## Raw records
☆ ☆ ☆

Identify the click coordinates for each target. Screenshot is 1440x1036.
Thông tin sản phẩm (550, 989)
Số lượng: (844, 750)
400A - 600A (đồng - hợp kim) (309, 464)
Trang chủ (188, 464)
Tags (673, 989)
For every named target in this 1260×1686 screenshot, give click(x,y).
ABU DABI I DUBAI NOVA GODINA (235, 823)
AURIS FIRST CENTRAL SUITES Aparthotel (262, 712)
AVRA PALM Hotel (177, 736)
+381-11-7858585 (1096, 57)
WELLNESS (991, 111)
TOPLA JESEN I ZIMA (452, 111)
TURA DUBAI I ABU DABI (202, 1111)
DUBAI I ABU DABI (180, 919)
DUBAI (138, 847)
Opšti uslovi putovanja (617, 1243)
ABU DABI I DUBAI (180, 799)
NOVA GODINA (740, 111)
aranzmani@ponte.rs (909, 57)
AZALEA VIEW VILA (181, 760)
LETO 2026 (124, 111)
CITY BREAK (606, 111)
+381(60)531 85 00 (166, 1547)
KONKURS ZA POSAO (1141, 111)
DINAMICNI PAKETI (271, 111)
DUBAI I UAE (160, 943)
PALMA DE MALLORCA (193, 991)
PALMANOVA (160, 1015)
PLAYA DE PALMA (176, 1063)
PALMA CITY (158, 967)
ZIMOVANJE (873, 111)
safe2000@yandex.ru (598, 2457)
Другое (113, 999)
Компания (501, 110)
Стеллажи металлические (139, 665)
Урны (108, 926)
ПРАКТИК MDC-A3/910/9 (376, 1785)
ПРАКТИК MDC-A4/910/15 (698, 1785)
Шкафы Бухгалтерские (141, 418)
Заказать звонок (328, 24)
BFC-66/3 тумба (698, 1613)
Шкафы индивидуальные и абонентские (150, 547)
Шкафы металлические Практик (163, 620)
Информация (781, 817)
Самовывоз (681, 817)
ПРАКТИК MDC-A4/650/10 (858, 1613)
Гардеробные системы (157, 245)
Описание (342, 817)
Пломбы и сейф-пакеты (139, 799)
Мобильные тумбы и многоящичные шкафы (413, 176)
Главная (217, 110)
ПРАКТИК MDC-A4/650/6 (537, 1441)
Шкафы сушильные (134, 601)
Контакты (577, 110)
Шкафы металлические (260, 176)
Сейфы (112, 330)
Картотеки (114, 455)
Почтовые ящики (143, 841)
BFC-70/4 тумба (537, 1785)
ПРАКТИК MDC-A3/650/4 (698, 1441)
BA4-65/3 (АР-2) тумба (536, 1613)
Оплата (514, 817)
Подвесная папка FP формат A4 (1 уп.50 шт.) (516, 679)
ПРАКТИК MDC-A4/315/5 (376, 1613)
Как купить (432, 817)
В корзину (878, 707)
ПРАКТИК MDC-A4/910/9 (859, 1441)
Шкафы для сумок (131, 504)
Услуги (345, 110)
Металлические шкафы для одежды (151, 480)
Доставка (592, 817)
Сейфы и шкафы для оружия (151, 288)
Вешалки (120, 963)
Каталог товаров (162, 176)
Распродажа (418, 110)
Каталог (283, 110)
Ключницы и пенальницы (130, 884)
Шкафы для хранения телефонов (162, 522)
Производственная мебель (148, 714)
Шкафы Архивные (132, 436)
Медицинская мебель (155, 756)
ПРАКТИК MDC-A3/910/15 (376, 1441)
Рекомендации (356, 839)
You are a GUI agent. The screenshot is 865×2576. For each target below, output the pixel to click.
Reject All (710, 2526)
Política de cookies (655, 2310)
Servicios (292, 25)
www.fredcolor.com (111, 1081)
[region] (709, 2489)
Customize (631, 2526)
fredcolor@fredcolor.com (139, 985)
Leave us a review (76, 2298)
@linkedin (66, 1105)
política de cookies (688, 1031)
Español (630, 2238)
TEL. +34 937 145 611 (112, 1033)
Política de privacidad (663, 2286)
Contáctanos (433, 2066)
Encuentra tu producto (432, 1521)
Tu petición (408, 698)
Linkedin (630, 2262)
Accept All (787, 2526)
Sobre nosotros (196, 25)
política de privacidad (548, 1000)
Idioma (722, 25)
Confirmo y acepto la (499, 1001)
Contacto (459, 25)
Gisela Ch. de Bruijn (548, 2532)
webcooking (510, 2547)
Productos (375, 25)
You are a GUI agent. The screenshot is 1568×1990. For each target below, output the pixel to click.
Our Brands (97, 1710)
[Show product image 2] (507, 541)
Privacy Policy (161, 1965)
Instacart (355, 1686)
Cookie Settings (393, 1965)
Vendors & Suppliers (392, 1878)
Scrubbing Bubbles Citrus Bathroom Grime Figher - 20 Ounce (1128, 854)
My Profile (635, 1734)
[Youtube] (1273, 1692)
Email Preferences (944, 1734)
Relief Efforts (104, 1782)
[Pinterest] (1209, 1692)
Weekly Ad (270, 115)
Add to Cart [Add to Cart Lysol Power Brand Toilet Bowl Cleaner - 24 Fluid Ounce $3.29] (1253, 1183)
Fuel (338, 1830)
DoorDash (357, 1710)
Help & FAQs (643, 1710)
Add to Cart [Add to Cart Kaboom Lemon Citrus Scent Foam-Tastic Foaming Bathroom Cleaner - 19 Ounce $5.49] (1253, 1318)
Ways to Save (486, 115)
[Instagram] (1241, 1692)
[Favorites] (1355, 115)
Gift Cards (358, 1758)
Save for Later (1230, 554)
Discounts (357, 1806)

☆ ☆ ☆

## REQUIRED TASK
Put every line of the data above into a Markdown table with the columns Row and Line, numbering the rows in order and leaving out blank lines.

## EXERCISE OUTPUT
| Row | Line |
|---|---|
| 1 | Identify the click coordinates for each target. Screenshot is 1440x1036. |
| 2 | Thông tin sản phẩm (550, 989) |
| 3 | Số lượng: (844, 750) |
| 4 | 400A - 600A (đồng - hợp kim) (309, 464) |
| 5 | Trang chủ (188, 464) |
| 6 | Tags (673, 989) |
| 7 | For every named target in this 1260×1686 screenshot, give click(x,y). |
| 8 | ABU DABI I DUBAI NOVA GODINA (235, 823) |
| 9 | AURIS FIRST CENTRAL SUITES Aparthotel (262, 712) |
| 10 | AVRA PALM Hotel (177, 736) |
| 11 | +381-11-7858585 (1096, 57) |
| 12 | WELLNESS (991, 111) |
| 13 | TOPLA JESEN I ZIMA (452, 111) |
| 14 | TURA DUBAI I ABU DABI (202, 1111) |
| 15 | DUBAI I ABU DABI (180, 919) |
| 16 | DUBAI (138, 847) |
| 17 | Opšti uslovi putovanja (617, 1243) |
| 18 | ABU DABI I DUBAI (180, 799) |
| 19 | NOVA GODINA (740, 111) |
| 20 | aranzmani@ponte.rs (909, 57) |
| 21 | AZALEA VIEW VILA (181, 760) |
| 22 | LETO 2026 (124, 111) |
| 23 | CITY BREAK (606, 111) |
| 24 | +381(60)531 85 00 (166, 1547) |
| 25 | KONKURS ZA POSAO (1141, 111) |
| 26 | DINAMICNI PAKETI (271, 111) |
| 27 | DUBAI I UAE (160, 943) |
| 28 | PALMA DE MALLORCA (193, 991) |
| 29 | PALMANOVA (160, 1015) |
| 30 | PLAYA DE PALMA (176, 1063) |
| 31 | PALMA CITY (158, 967) |
| 32 | ZIMOVANJE (873, 111) |
| 33 | safe2000@yandex.ru (598, 2457) |
| 34 | Другое (113, 999) |
| 35 | Компания (501, 110) |
| 36 | Стеллажи металлические (139, 665) |
| 37 | Урны (108, 926) |
| 38 | ПРАКТИК MDC-A3/910/9 (376, 1785) |
| 39 | ПРАКТИК MDC-A4/910/15 (698, 1785) |
| 40 | Шкафы Бухгалтерские (141, 418) |
| 41 | Заказать звонок (328, 24) |
| 42 | BFC-66/3 тумба (698, 1613) |
| 43 | Шкафы индивидуальные и абонентские (150, 547) |
| 44 | Шкафы металлические Практик (163, 620) |
| 45 | Информация (781, 817) |
| 46 | Самовывоз (681, 817) |
| 47 | ПРАКТИК MDC-A4/650/10 (858, 1613) |
| 48 | Гардеробные системы (157, 245) |
| 49 | Описание (342, 817) |
| 50 | Пломбы и сейф-пакеты (139, 799) |
| 51 | Мобильные тумбы и многоящичные шкафы (413, 176) |
| 52 | Главная (217, 110) |
| 53 | ПРАКТИК MDC-A4/650/6 (537, 1441) |
| 54 | Шкафы сушильные (134, 601) |
| 55 | Контакты (577, 110) |
| 56 | Шкафы металлические (260, 176) |
| 57 | Сейфы (112, 330) |
| 58 | Картотеки (114, 455) |
| 59 | Почтовые ящики (143, 841) |
| 60 | BFC-70/4 тумба (537, 1785) |
| 61 | ПРАКТИК MDC-A3/650/4 (698, 1441) |
| 62 | BA4-65/3 (АР-2) тумба (536, 1613) |
| 63 | Оплата (514, 817) |
| 64 | Подвесная папка FP формат A4 (1 уп.50 шт.) (516, 679) |
| 65 | ПРАКТИК MDC-A4/315/5 (376, 1613) |
| 66 | Как купить (432, 817) |
| 67 | В корзину (878, 707) |
| 68 | ПРАКТИК MDC-A4/910/9 (859, 1441) |
| 69 | Шкафы для сумок (131, 504) |
| 70 | Услуги (345, 110) |
| 71 | Металлические шкафы для одежды (151, 480) |
| 72 | Доставка (592, 817) |
| 73 | Сейфы и шкафы для оружия (151, 288) |
| 74 | Вешалки (120, 963) |
| 75 | Каталог товаров (162, 176) |
| 76 | Распродажа (418, 110) |
| 77 | Каталог (283, 110) |
| 78 | Ключницы и пенальницы (130, 884) |
| 79 | Шкафы для хранения телефонов (162, 522) |
| 80 | Производственная мебель (148, 714) |
| 81 | Шкафы Архивные (132, 436) |
| 82 | Медицинская мебель (155, 756) |
| 83 | ПРАКТИК MDC-A3/910/15 (376, 1441) |
| 84 | Рекомендации (356, 839) |
| 85 | You are a GUI agent. The screenshot is 865×2576. For each target below, output the pixel to click. |
| 86 | Reject All (710, 2526) |
| 87 | Política de cookies (655, 2310) |
| 88 | Servicios (292, 25) |
| 89 | www.fredcolor.com (111, 1081) |
| 90 | [region] (709, 2489) |
| 91 | Customize (631, 2526) |
| 92 | fredcolor@fredcolor.com (139, 985) |
| 93 | Leave us a review (76, 2298) |
| 94 | @linkedin (66, 1105) |
| 95 | política de cookies (688, 1031) |
| 96 | Español (630, 2238) |
| 97 | TEL. +34 937 145 611 (112, 1033) |
| 98 | Política de privacidad (663, 2286) |
| 99 | Contáctanos (433, 2066) |
| 100 | Encuentra tu producto (432, 1521) |
| 101 | Tu petición (408, 698) |
| 102 | Linkedin (630, 2262) |
| 103 | Accept All (787, 2526) |
| 104 | Sobre nosotros (196, 25) |
| 105 | política de privacidad (548, 1000) |
| 106 | Idioma (722, 25) |
| 107 | Confirmo y acepto la (499, 1001) |
| 108 | Contacto (459, 25) |
| 109 | Gisela Ch. de Bruijn (548, 2532) |
| 110 | webcooking (510, 2547) |
| 111 | Productos (375, 25) |
| 112 | You are a GUI agent. The screenshot is 1568×1990. For each target below, output the pixel to click. |
| 113 | Our Brands (97, 1710) |
| 114 | [Show product image 2] (507, 541) |
| 115 | Privacy Policy (161, 1965) |
| 116 | Instacart (355, 1686) |
| 117 | Cookie Settings (393, 1965) |
| 118 | Vendors & Suppliers (392, 1878) |
| 119 | Scrubbing Bubbles Citrus Bathroom Grime Figher - 20 Ounce (1128, 854) |
| 120 | My Profile (635, 1734) |
| 121 | [Youtube] (1273, 1692) |
| 122 | Email Preferences (944, 1734) |
| 123 | Relief Efforts (104, 1782) |
| 124 | [Pinterest] (1209, 1692) |
| 125 | Weekly Ad (270, 115) |
| 126 | Add to Cart [Add to Cart Lysol Power Brand Toilet Bowl Cleaner - 24 Fluid Ounce $3.29] (1253, 1183) |
| 127 | Fuel (338, 1830) |
| 128 | DoorDash (357, 1710) |
| 129 | Help & FAQs (643, 1710) |
| 130 | Add to Cart [Add to Cart Kaboom Lemon Citrus Scent Foam-Tastic Foaming Bathroom Cleaner - 19 Ounce $5.49] (1253, 1318) |
| 131 | Ways to Save (486, 115) |
| 132 | [Instagram] (1241, 1692) |
| 133 | [Favorites] (1355, 115) |
| 134 | Gift Cards (358, 1758) |
| 135 | Save for Later (1230, 554) |
| 136 | Discounts (357, 1806) |